Problem description
Copy out every one of the records below exactly as they appear, line for line.
BEGIN
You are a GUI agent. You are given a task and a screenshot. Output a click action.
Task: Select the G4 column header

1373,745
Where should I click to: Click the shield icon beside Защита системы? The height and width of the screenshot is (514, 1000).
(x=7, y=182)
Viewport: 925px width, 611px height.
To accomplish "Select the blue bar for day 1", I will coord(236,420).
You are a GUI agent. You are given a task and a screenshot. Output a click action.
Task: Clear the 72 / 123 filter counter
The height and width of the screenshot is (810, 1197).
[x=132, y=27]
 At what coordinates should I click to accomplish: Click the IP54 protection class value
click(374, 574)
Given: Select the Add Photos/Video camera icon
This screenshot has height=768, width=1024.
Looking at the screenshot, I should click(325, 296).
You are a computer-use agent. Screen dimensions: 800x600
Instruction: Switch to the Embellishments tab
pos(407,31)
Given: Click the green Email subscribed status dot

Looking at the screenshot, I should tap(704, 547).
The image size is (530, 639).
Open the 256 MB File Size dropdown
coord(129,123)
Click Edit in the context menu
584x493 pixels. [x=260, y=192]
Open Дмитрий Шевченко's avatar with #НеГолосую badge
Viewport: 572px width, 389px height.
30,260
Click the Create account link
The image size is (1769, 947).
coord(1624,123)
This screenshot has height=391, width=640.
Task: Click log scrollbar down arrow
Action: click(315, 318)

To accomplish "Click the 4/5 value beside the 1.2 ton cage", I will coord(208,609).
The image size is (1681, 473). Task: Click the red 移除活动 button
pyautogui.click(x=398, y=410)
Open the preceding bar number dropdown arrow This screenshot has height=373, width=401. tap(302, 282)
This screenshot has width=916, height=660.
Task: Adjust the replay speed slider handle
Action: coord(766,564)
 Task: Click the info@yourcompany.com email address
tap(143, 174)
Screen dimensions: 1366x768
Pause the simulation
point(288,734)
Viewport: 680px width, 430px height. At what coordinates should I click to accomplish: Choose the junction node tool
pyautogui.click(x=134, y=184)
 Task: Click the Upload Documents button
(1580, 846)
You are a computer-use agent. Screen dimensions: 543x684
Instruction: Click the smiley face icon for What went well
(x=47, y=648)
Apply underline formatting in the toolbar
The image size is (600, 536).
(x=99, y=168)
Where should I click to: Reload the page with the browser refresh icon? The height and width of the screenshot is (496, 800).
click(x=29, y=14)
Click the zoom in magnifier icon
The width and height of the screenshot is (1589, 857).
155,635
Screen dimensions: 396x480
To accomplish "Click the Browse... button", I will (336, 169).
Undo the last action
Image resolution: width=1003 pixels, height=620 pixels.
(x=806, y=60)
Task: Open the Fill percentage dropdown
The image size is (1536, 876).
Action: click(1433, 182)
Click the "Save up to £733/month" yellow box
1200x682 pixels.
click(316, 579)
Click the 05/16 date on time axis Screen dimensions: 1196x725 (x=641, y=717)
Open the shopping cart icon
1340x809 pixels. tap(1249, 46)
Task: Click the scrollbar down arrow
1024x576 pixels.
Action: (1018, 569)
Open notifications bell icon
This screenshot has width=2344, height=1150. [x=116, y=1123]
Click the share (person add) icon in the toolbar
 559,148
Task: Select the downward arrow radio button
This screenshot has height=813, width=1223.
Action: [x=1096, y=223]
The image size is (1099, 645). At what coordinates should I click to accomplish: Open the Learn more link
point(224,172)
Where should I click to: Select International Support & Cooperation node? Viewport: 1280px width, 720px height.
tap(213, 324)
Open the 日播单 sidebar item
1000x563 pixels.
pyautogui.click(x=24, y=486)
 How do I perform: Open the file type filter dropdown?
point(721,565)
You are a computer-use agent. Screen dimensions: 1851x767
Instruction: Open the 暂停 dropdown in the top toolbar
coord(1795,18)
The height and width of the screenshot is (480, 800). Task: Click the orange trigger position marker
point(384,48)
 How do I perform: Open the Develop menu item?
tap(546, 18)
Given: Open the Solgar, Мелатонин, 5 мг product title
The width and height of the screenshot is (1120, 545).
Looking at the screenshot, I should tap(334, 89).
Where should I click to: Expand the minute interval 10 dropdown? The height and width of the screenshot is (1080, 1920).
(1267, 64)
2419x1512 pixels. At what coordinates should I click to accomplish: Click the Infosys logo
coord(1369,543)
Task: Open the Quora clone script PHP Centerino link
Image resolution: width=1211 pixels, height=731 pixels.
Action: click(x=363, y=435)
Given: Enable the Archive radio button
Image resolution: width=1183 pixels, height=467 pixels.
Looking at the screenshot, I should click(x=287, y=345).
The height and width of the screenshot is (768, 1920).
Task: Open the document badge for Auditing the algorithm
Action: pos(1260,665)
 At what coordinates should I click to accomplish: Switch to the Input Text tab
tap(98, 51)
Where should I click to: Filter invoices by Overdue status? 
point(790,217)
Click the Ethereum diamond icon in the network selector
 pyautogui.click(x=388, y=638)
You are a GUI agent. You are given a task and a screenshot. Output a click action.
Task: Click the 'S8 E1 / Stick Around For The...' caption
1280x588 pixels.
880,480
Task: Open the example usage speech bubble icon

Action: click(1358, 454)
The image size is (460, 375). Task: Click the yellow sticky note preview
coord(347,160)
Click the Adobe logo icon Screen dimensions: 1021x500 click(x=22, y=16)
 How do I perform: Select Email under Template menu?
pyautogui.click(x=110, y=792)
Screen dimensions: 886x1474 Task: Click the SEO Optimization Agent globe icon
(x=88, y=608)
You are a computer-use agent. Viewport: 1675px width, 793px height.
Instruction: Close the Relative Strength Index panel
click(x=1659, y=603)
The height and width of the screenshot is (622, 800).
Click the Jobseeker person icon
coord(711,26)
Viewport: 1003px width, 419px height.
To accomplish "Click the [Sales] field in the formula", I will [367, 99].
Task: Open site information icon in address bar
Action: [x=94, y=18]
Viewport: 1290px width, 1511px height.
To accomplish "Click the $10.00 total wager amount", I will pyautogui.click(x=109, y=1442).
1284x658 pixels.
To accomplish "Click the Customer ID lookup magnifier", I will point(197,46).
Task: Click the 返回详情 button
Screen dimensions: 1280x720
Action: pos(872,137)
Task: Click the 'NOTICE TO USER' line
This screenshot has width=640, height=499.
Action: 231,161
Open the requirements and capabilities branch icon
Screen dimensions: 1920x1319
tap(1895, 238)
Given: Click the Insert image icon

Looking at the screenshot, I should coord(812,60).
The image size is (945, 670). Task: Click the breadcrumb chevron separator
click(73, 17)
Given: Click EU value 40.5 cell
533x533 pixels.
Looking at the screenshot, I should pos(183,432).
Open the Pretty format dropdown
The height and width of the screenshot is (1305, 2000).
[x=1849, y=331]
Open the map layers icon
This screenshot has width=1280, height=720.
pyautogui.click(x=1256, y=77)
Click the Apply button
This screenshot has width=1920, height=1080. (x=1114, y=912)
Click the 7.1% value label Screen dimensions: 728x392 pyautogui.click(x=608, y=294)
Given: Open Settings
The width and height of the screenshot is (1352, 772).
END
Response to the task
You are a GUI agent. You are given a task and a screenshot. Output a click action.
Task: Select the G4 column header

1373,745
Where should I click to: Click the shield icon beside Защита системы? The height and width of the screenshot is (514, 1000).
(x=7, y=182)
Viewport: 925px width, 611px height.
To accomplish "Select the blue bar for day 1", I will coord(236,420).
You are a GUI agent. You are given a task and a screenshot. Output a click action.
Task: Clear the 72 / 123 filter counter
The height and width of the screenshot is (810, 1197).
[x=132, y=27]
 At what coordinates should I click to accomplish: Click the IP54 protection class value
click(374, 574)
Given: Select the Add Photos/Video camera icon
This screenshot has height=768, width=1024.
Looking at the screenshot, I should click(325, 296).
You are a computer-use agent. Screen dimensions: 800x600
Instruction: Switch to the Embellishments tab
pos(407,31)
Given: Click the green Email subscribed status dot

Looking at the screenshot, I should tap(704, 547).
The image size is (530, 639).
Open the 256 MB File Size dropdown
coord(129,123)
Click Edit in the context menu
584x493 pixels. [x=260, y=192]
Open Дмитрий Шевченко's avatar with #НеГолосую badge
Viewport: 572px width, 389px height.
30,260
Click the Create account link
The image size is (1769, 947).
coord(1624,123)
This screenshot has height=391, width=640.
Task: Click log scrollbar down arrow
Action: click(315, 318)

To accomplish "Click the 4/5 value beside the 1.2 ton cage", I will coord(208,609).
The image size is (1681, 473). Task: Click the red 移除活动 button
pyautogui.click(x=398, y=410)
Open the preceding bar number dropdown arrow This screenshot has height=373, width=401. tap(302, 282)
This screenshot has width=916, height=660.
Task: Adjust the replay speed slider handle
Action: coord(766,564)
 Task: Click the info@yourcompany.com email address
tap(143, 174)
Screen dimensions: 1366x768
Pause the simulation
point(288,734)
Viewport: 680px width, 430px height. At what coordinates should I click to accomplish: Choose the junction node tool
pyautogui.click(x=134, y=184)
 Task: Click the Upload Documents button
(1580, 846)
You are a computer-use agent. Screen dimensions: 543x684
Instruction: Click the smiley face icon for What went well
(x=47, y=648)
Apply underline formatting in the toolbar
The image size is (600, 536).
(x=99, y=168)
Where should I click to: Reload the page with the browser refresh icon? The height and width of the screenshot is (496, 800).
click(x=29, y=14)
Click the zoom in magnifier icon
The width and height of the screenshot is (1589, 857).
155,635
Screen dimensions: 396x480
To accomplish "Click the Browse... button", I will (336, 169).
Undo the last action
Image resolution: width=1003 pixels, height=620 pixels.
(x=806, y=60)
Task: Open the Fill percentage dropdown
The image size is (1536, 876).
Action: click(1433, 182)
Click the "Save up to £733/month" yellow box
1200x682 pixels.
click(316, 579)
Click the 05/16 date on time axis Screen dimensions: 1196x725 (x=641, y=717)
Open the shopping cart icon
1340x809 pixels. tap(1249, 46)
Task: Click the scrollbar down arrow
1024x576 pixels.
Action: (1018, 569)
Open notifications bell icon
This screenshot has width=2344, height=1150. [x=116, y=1123]
Click the share (person add) icon in the toolbar
 559,148
Task: Select the downward arrow radio button
This screenshot has height=813, width=1223.
Action: [x=1096, y=223]
The image size is (1099, 645). At what coordinates should I click to accomplish: Open the Learn more link
point(224,172)
Where should I click to: Select International Support & Cooperation node? Viewport: 1280px width, 720px height.
tap(213, 324)
Open the 日播单 sidebar item
1000x563 pixels.
pyautogui.click(x=24, y=486)
 How do I perform: Open the file type filter dropdown?
point(721,565)
You are a computer-use agent. Screen dimensions: 1851x767
Instruction: Open the 暂停 dropdown in the top toolbar
coord(1795,18)
The height and width of the screenshot is (480, 800). Task: Click the orange trigger position marker
point(384,48)
 How do I perform: Open the Develop menu item?
tap(546, 18)
Given: Open the Solgar, Мелатонин, 5 мг product title
The width and height of the screenshot is (1120, 545).
Looking at the screenshot, I should tap(334, 89).
Where should I click to: Expand the minute interval 10 dropdown? The height and width of the screenshot is (1080, 1920).
(1267, 64)
2419x1512 pixels. At what coordinates should I click to accomplish: Click the Infosys logo
coord(1369,543)
Task: Open the Quora clone script PHP Centerino link
Image resolution: width=1211 pixels, height=731 pixels.
Action: click(x=363, y=435)
Given: Enable the Archive radio button
Image resolution: width=1183 pixels, height=467 pixels.
Looking at the screenshot, I should click(x=287, y=345).
The height and width of the screenshot is (768, 1920).
Task: Open the document badge for Auditing the algorithm
Action: pos(1260,665)
 At what coordinates should I click to accomplish: Switch to the Input Text tab
tap(98, 51)
Where should I click to: Filter invoices by Overdue status? 
point(790,217)
Click the Ethereum diamond icon in the network selector
 pyautogui.click(x=388, y=638)
You are a GUI agent. You are given a task and a screenshot. Output a click action.
Task: Click the 'S8 E1 / Stick Around For The...' caption
1280x588 pixels.
880,480
Task: Open the example usage speech bubble icon

Action: click(1358, 454)
The image size is (460, 375). Task: Click the yellow sticky note preview
coord(347,160)
Click the Adobe logo icon Screen dimensions: 1021x500 click(x=22, y=16)
 How do I perform: Select Email under Template menu?
pyautogui.click(x=110, y=792)
Screen dimensions: 886x1474 Task: Click the SEO Optimization Agent globe icon
(x=88, y=608)
You are a computer-use agent. Viewport: 1675px width, 793px height.
Instruction: Close the Relative Strength Index panel
click(x=1659, y=603)
The height and width of the screenshot is (622, 800).
Click the Jobseeker person icon
coord(711,26)
Viewport: 1003px width, 419px height.
To accomplish "Click the [Sales] field in the formula", I will [367, 99].
Task: Open site information icon in address bar
Action: [x=94, y=18]
Viewport: 1290px width, 1511px height.
To accomplish "Click the $10.00 total wager amount", I will pyautogui.click(x=109, y=1442).
1284x658 pixels.
To accomplish "Click the Customer ID lookup magnifier", I will point(197,46).
Task: Click the 返回详情 button
Screen dimensions: 1280x720
Action: pos(872,137)
Task: Click the 'NOTICE TO USER' line
This screenshot has width=640, height=499.
Action: 231,161
Open the requirements and capabilities branch icon
Screen dimensions: 1920x1319
tap(1895, 238)
Given: Click the Insert image icon

Looking at the screenshot, I should coord(812,60).
The image size is (945, 670). Task: Click the breadcrumb chevron separator
click(73, 17)
Given: Click EU value 40.5 cell
533x533 pixels.
Looking at the screenshot, I should pos(183,432).
Open the Pretty format dropdown
The height and width of the screenshot is (1305, 2000).
[x=1849, y=331]
Open the map layers icon
This screenshot has width=1280, height=720.
pyautogui.click(x=1256, y=77)
Click the Apply button
This screenshot has width=1920, height=1080. (x=1114, y=912)
Click the 7.1% value label Screen dimensions: 728x392 pyautogui.click(x=608, y=294)
Given: Open Settings
The width and height of the screenshot is (1352, 772).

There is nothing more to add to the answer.